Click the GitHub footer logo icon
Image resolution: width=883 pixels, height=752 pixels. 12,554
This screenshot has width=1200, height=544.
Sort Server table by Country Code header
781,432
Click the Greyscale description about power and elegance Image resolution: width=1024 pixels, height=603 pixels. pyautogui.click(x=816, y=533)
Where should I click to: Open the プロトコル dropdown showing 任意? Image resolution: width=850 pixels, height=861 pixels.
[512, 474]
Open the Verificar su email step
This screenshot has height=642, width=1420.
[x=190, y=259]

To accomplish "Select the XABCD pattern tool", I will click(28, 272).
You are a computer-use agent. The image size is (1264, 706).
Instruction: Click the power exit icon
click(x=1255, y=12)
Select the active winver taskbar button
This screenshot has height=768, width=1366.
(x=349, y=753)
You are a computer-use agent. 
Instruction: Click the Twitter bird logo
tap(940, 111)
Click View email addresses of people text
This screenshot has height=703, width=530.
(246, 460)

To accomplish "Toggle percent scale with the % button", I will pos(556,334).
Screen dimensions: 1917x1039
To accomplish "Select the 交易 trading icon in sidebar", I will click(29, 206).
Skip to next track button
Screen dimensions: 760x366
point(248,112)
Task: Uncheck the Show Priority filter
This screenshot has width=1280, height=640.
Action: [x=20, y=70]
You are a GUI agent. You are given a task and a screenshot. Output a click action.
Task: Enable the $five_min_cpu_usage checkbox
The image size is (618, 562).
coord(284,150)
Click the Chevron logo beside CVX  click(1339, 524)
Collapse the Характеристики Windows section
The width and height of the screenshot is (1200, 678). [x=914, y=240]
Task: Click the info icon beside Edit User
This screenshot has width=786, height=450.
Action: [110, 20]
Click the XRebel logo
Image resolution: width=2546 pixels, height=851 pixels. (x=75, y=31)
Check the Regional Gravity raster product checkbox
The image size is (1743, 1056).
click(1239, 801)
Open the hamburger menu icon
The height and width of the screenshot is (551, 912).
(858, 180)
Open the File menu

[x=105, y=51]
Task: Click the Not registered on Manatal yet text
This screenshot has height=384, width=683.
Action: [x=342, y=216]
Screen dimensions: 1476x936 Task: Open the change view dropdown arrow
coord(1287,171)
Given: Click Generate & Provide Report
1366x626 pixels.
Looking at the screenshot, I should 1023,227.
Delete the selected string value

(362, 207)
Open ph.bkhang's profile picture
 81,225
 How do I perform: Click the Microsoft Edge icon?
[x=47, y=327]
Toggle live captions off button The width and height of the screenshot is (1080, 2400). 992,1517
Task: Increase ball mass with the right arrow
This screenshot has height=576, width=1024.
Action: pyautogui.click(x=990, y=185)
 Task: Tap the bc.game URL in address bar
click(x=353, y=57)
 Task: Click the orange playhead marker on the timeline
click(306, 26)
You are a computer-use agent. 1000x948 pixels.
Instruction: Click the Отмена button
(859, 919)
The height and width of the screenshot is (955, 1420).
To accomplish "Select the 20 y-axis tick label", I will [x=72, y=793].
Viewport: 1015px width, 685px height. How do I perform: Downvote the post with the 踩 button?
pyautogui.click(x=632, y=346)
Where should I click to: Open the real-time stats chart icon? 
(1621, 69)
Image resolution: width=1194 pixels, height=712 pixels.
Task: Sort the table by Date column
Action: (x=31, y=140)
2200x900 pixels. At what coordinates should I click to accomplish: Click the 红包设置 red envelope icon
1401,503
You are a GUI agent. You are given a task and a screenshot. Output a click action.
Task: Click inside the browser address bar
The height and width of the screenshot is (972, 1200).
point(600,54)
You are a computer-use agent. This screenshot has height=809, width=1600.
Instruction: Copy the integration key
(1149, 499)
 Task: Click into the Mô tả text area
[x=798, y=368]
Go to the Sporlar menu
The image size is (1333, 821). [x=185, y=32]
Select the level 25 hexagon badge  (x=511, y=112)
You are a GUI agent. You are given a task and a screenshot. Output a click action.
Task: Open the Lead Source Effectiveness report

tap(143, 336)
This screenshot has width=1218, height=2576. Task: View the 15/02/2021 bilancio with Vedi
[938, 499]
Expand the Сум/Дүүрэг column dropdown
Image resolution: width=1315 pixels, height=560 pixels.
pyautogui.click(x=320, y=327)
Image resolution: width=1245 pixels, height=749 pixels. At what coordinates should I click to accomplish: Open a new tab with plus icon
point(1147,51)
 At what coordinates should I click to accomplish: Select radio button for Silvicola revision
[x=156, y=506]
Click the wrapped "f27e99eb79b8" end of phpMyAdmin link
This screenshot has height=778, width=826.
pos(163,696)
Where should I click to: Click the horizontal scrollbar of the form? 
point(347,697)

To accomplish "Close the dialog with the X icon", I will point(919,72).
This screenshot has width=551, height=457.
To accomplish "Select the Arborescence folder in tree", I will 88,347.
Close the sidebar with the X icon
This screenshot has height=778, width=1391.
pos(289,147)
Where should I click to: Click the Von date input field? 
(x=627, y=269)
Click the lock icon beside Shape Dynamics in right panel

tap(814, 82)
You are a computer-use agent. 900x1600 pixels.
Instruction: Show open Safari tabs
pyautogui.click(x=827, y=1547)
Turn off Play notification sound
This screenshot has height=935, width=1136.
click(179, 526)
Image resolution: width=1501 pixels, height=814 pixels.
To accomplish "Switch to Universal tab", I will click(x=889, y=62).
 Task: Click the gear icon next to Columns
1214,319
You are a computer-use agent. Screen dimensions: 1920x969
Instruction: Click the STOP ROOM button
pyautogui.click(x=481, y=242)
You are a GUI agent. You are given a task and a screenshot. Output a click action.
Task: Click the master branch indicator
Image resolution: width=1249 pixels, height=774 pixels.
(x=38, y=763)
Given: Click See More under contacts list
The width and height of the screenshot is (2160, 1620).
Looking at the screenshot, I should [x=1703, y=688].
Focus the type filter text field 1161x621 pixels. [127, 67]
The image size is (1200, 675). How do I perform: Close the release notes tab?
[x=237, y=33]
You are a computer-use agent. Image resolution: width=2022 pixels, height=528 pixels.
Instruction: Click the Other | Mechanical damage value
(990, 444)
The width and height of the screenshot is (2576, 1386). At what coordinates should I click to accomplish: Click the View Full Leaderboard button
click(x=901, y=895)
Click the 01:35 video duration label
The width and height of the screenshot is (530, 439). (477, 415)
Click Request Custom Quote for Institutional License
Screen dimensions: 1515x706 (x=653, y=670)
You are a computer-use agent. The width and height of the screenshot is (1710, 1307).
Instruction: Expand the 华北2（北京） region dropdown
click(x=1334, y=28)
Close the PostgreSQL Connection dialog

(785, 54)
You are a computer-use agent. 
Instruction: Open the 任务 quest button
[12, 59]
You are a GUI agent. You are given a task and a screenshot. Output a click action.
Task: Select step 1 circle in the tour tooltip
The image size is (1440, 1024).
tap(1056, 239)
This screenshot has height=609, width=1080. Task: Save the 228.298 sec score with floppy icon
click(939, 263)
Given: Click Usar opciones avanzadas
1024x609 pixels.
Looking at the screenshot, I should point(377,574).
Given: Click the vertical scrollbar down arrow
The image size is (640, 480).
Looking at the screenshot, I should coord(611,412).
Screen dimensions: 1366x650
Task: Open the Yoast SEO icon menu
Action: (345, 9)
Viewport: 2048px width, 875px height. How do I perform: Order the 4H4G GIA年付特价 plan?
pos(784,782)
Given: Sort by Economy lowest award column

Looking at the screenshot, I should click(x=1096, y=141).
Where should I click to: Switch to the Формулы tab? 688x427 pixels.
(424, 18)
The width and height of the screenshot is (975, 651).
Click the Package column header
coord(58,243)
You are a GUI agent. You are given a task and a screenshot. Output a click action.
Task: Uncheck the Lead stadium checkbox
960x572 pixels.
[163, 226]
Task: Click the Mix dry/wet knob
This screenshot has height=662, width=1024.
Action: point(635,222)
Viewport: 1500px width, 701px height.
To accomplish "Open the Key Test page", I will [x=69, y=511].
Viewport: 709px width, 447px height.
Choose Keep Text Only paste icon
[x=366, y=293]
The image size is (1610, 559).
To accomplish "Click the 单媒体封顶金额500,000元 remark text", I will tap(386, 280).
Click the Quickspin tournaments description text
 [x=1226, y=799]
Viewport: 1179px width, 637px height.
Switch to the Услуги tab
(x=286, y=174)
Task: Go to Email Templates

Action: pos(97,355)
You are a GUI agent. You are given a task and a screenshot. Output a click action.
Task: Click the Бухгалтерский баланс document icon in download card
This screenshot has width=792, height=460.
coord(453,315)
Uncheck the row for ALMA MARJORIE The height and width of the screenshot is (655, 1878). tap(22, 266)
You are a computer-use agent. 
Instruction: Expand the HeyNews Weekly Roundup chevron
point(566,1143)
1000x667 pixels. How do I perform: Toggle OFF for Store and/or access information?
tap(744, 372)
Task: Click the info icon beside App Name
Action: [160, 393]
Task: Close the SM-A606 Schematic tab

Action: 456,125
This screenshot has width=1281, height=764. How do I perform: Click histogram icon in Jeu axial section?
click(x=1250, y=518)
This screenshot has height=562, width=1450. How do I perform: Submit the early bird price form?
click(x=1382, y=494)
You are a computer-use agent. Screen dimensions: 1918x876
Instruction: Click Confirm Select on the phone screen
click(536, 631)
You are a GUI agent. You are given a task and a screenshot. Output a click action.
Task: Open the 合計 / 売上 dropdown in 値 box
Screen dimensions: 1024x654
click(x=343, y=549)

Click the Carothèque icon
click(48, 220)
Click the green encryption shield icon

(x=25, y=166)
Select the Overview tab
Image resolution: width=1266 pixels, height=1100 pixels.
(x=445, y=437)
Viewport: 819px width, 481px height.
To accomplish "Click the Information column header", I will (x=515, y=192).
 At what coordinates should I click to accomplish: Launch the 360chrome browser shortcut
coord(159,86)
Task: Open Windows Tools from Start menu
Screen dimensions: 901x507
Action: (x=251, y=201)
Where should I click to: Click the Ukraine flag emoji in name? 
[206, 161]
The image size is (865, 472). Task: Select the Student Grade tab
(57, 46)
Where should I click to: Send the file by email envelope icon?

· · · ·

▶ Exercise goal: The response should be the listing above, limited to the lines between the one holding "Click the wrapped" and the one holding "Focus the type", inclusive, reproduced exactly.

▶ Result of this task:
Click the wrapped "f27e99eb79b8" end of phpMyAdmin link
This screenshot has height=778, width=826.
pos(163,696)
Where should I click to: Click the horizontal scrollbar of the form? 
point(347,697)

To accomplish "Close the dialog with the X icon", I will point(919,72).
This screenshot has width=551, height=457.
To accomplish "Select the Arborescence folder in tree", I will 88,347.
Close the sidebar with the X icon
This screenshot has height=778, width=1391.
pos(289,147)
Where should I click to: Click the Von date input field? 
(x=627, y=269)
Click the lock icon beside Shape Dynamics in right panel

tap(814, 82)
You are a computer-use agent. 900x1600 pixels.
Instruction: Show open Safari tabs
pyautogui.click(x=827, y=1547)
Turn off Play notification sound
This screenshot has height=935, width=1136.
click(179, 526)
Image resolution: width=1501 pixels, height=814 pixels.
To accomplish "Switch to Universal tab", I will click(x=889, y=62).
 Task: Click the gear icon next to Columns
1214,319
You are a computer-use agent. Screen dimensions: 1920x969
Instruction: Click the STOP ROOM button
pyautogui.click(x=481, y=242)
You are a GUI agent. You are given a task and a screenshot. Output a click action.
Task: Click the master branch indicator
Image resolution: width=1249 pixels, height=774 pixels.
(x=38, y=763)
Given: Click See More under contacts list
The width and height of the screenshot is (2160, 1620).
Looking at the screenshot, I should [x=1703, y=688].
Focus the type filter text field 1161x621 pixels. [127, 67]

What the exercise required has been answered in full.